> **Exercise brief**: Write out every one of the entries below verbatim, leaving nothing out and changing nothing.

----- Data excerpts

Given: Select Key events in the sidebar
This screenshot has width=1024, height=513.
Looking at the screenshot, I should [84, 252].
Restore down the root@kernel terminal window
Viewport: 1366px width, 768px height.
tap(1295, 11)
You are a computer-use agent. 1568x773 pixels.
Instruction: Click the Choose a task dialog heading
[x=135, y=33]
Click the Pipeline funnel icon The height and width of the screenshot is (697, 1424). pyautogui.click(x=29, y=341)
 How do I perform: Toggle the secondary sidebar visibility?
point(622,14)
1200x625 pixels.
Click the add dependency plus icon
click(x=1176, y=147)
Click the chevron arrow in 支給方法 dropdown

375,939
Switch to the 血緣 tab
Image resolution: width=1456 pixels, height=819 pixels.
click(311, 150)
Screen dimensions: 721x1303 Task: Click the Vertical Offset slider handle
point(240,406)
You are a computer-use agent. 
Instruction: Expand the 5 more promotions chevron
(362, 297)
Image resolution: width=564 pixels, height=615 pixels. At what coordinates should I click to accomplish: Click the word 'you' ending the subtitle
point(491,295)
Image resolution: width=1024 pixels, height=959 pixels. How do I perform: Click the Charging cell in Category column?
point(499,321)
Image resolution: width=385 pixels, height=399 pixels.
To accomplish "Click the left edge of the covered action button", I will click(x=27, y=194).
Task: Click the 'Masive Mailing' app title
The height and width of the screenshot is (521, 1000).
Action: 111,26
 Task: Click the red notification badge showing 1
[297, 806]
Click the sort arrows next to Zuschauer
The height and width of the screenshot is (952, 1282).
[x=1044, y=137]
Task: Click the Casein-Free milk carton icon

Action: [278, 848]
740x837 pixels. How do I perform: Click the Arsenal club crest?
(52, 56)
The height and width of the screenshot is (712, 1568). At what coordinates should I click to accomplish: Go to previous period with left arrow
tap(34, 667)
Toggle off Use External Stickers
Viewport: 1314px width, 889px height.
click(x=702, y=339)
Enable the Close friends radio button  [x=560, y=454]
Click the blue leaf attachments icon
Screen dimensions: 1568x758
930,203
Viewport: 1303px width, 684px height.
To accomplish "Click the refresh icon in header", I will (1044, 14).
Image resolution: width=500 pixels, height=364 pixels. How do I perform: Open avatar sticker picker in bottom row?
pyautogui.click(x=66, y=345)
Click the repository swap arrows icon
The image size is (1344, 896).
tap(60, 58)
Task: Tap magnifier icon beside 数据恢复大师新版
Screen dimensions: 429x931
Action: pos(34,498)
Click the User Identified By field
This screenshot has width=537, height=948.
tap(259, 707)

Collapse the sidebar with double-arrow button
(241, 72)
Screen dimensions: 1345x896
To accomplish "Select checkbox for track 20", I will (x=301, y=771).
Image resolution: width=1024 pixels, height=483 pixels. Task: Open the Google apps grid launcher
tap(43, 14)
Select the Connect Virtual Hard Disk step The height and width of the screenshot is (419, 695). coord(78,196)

----------

> **Solution below**:
Given: Select Key events in the sidebar
This screenshot has width=1024, height=513.
Looking at the screenshot, I should [84, 252].
Restore down the root@kernel terminal window
Viewport: 1366px width, 768px height.
tap(1295, 11)
You are a computer-use agent. 1568x773 pixels.
Instruction: Click the Choose a task dialog heading
[x=135, y=33]
Click the Pipeline funnel icon The height and width of the screenshot is (697, 1424). pyautogui.click(x=29, y=341)
 How do I perform: Toggle the secondary sidebar visibility?
point(622,14)
1200x625 pixels.
Click the add dependency plus icon
click(x=1176, y=147)
Click the chevron arrow in 支給方法 dropdown

375,939
Switch to the 血緣 tab
Image resolution: width=1456 pixels, height=819 pixels.
click(311, 150)
Screen dimensions: 721x1303 Task: Click the Vertical Offset slider handle
point(240,406)
You are a computer-use agent. 
Instruction: Expand the 5 more promotions chevron
(362, 297)
Image resolution: width=564 pixels, height=615 pixels. At what coordinates should I click to accomplish: Click the word 'you' ending the subtitle
point(491,295)
Image resolution: width=1024 pixels, height=959 pixels. How do I perform: Click the Charging cell in Category column?
point(499,321)
Image resolution: width=385 pixels, height=399 pixels.
To accomplish "Click the left edge of the covered action button", I will click(x=27, y=194).
Task: Click the 'Masive Mailing' app title
The height and width of the screenshot is (521, 1000).
Action: 111,26
 Task: Click the red notification badge showing 1
[297, 806]
Click the sort arrows next to Zuschauer
The height and width of the screenshot is (952, 1282).
[x=1044, y=137]
Task: Click the Casein-Free milk carton icon

Action: [278, 848]
740x837 pixels. How do I perform: Click the Arsenal club crest?
(52, 56)
The height and width of the screenshot is (712, 1568). At what coordinates should I click to accomplish: Go to previous period with left arrow
tap(34, 667)
Toggle off Use External Stickers
Viewport: 1314px width, 889px height.
click(x=702, y=339)
Enable the Close friends radio button  [x=560, y=454]
Click the blue leaf attachments icon
Screen dimensions: 1568x758
930,203
Viewport: 1303px width, 684px height.
To accomplish "Click the refresh icon in header", I will (1044, 14).
Image resolution: width=500 pixels, height=364 pixels. How do I perform: Open avatar sticker picker in bottom row?
pyautogui.click(x=66, y=345)
Click the repository swap arrows icon
The image size is (1344, 896).
tap(60, 58)
Task: Tap magnifier icon beside 数据恢复大师新版
Screen dimensions: 429x931
Action: pos(34,498)
Click the User Identified By field
This screenshot has width=537, height=948.
tap(259, 707)

Collapse the sidebar with double-arrow button
(241, 72)
Screen dimensions: 1345x896
To accomplish "Select checkbox for track 20", I will (x=301, y=771).
Image resolution: width=1024 pixels, height=483 pixels. Task: Open the Google apps grid launcher
tap(43, 14)
Select the Connect Virtual Hard Disk step The height and width of the screenshot is (419, 695). coord(78,196)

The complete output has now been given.